*WHAT IS BEING ASKED*
Task for the records below: repeat the line containing "At what coordinates" and every line after it, exactly and with nothing else, but leave out the pictures.

*EXERCISE DATA*
__________
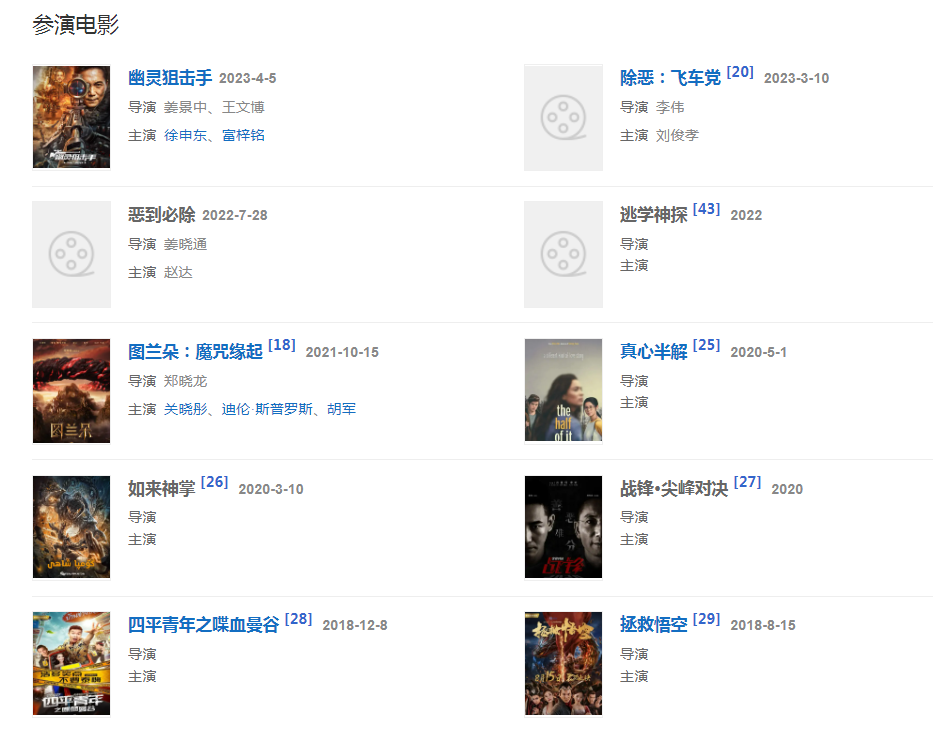The image size is (933, 729).
Task: Open citation reference [43] beside 逃学神探
Action: pos(706,209)
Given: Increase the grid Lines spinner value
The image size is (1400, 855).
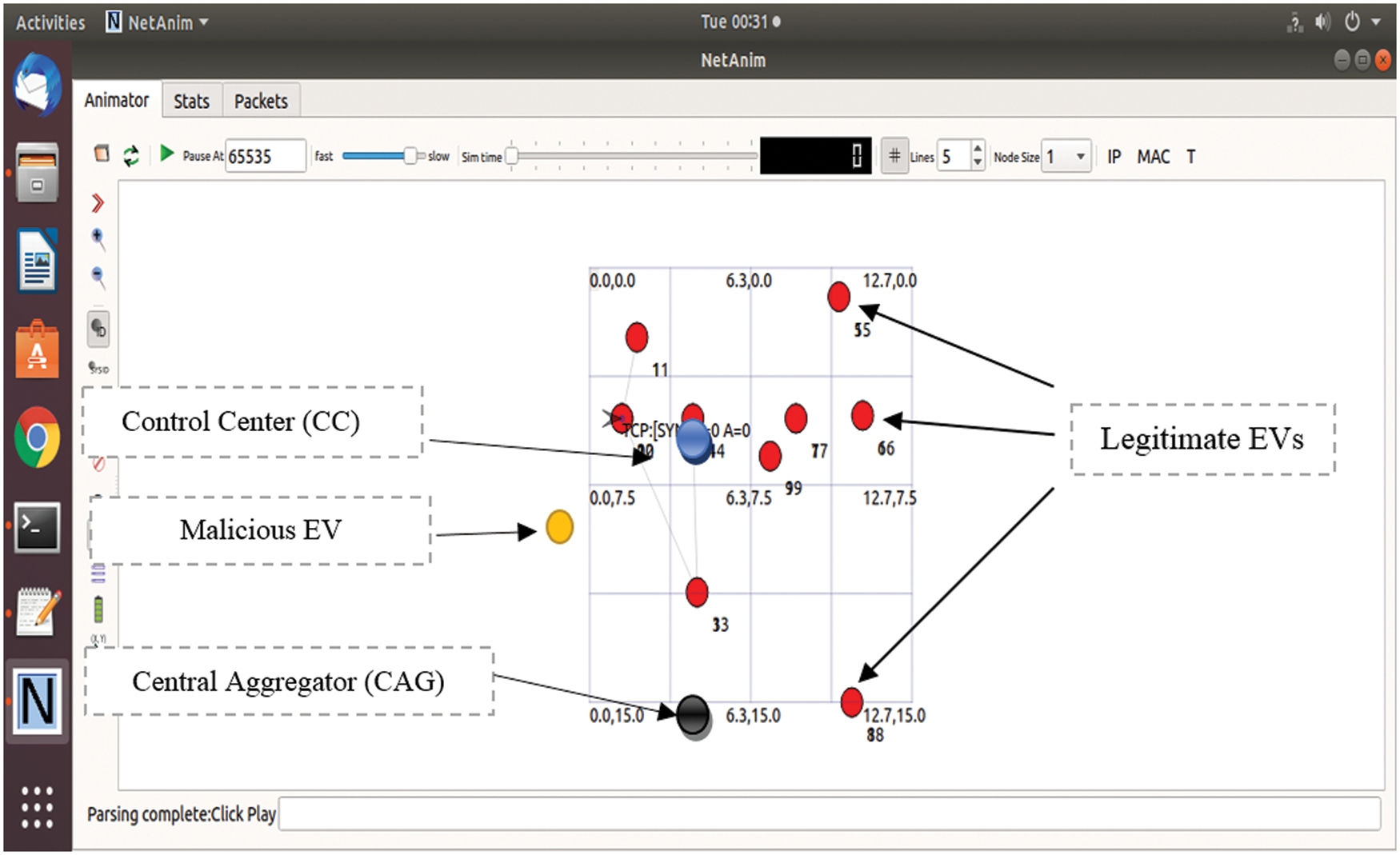Looking at the screenshot, I should pyautogui.click(x=977, y=149).
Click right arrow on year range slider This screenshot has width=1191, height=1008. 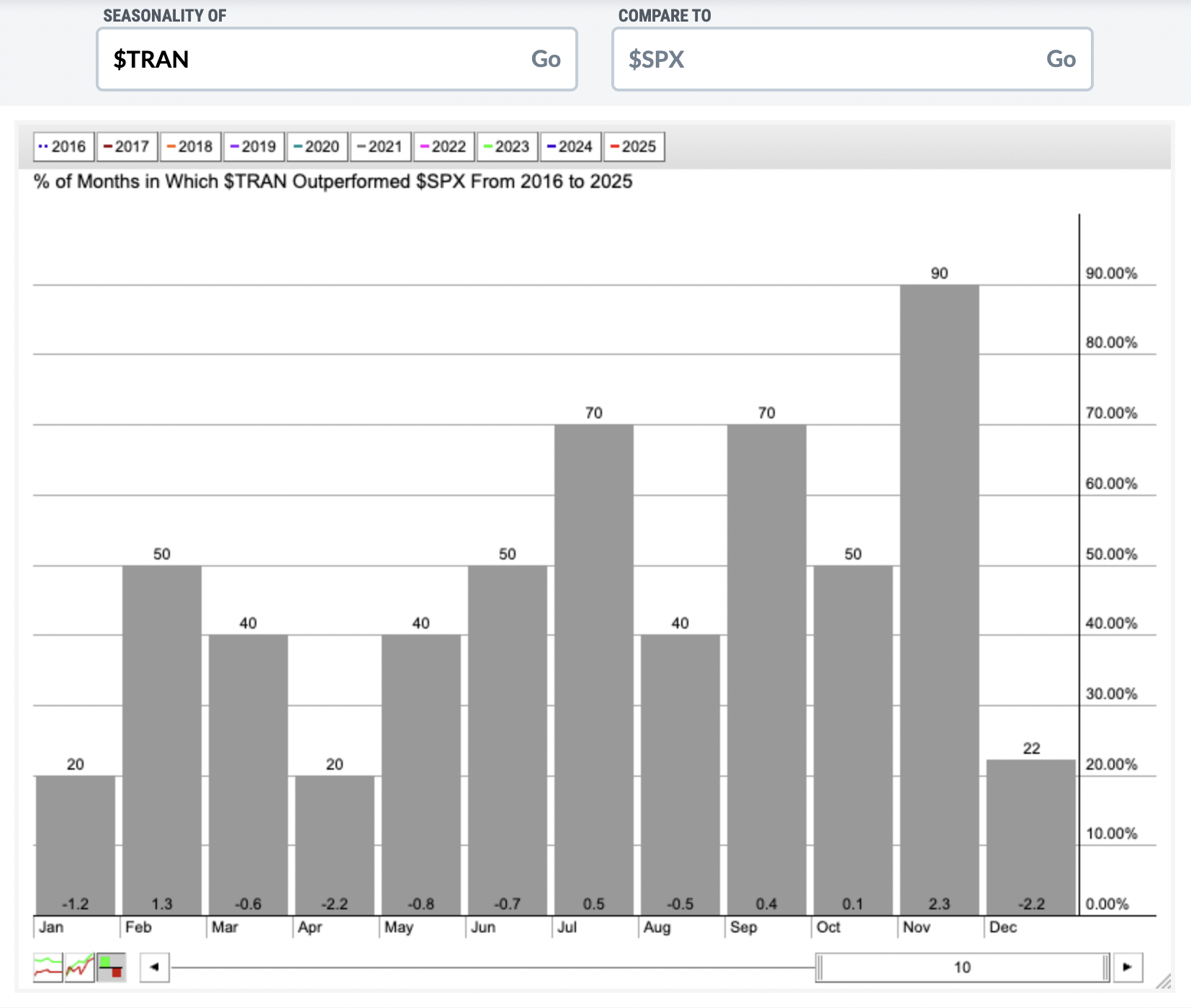(1128, 967)
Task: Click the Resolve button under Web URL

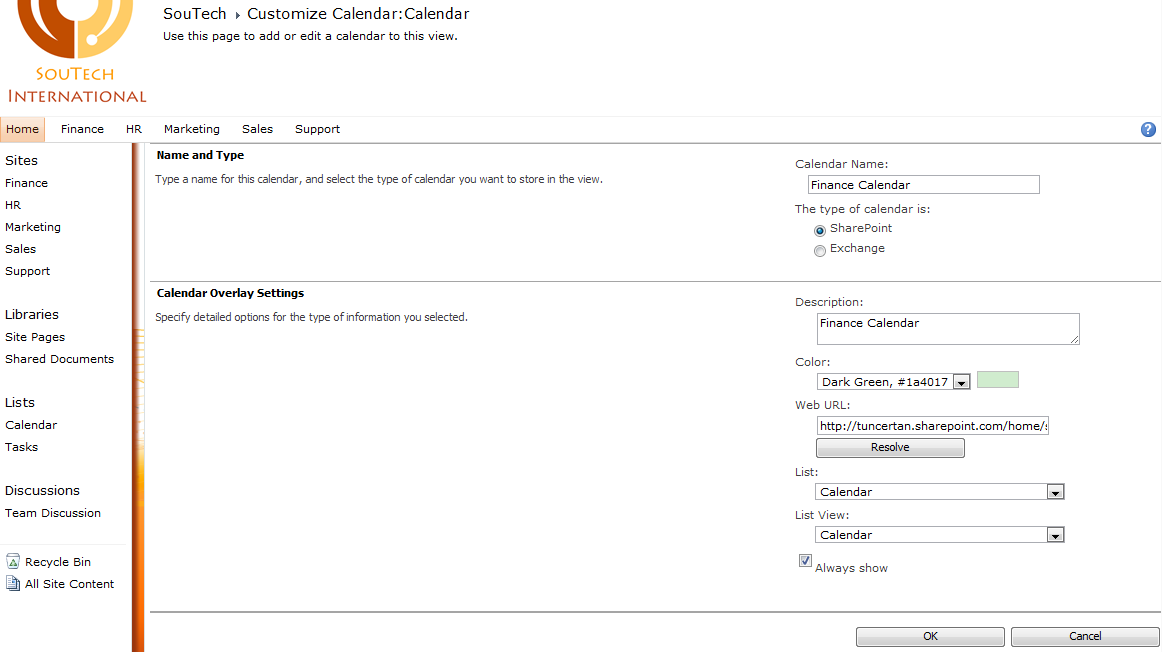Action: tap(889, 447)
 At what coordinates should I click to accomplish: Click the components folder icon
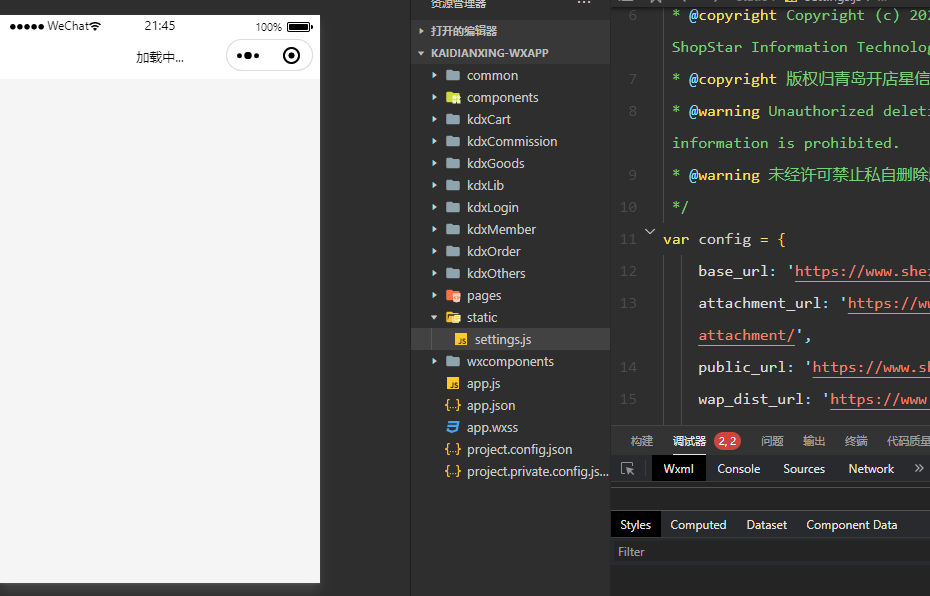(x=453, y=98)
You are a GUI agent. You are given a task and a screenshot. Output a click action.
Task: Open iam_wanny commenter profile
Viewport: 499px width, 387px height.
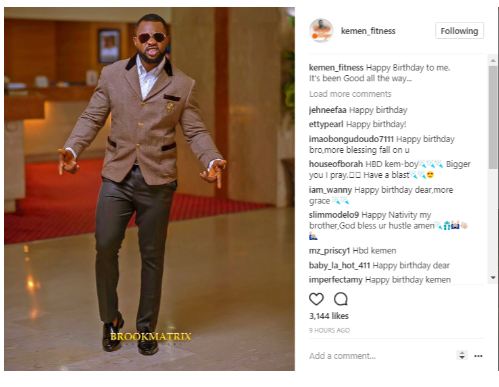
__________
*EXERCISE RESPONSE*
 At what coordinates should I click to accomplish: Click the components folder icon
(x=453, y=98)
You are a GUI agent. You are given a task and a screenshot. Output a click action.
Task: Open iam_wanny commenter profile
Viewport: 499px width, 387px height.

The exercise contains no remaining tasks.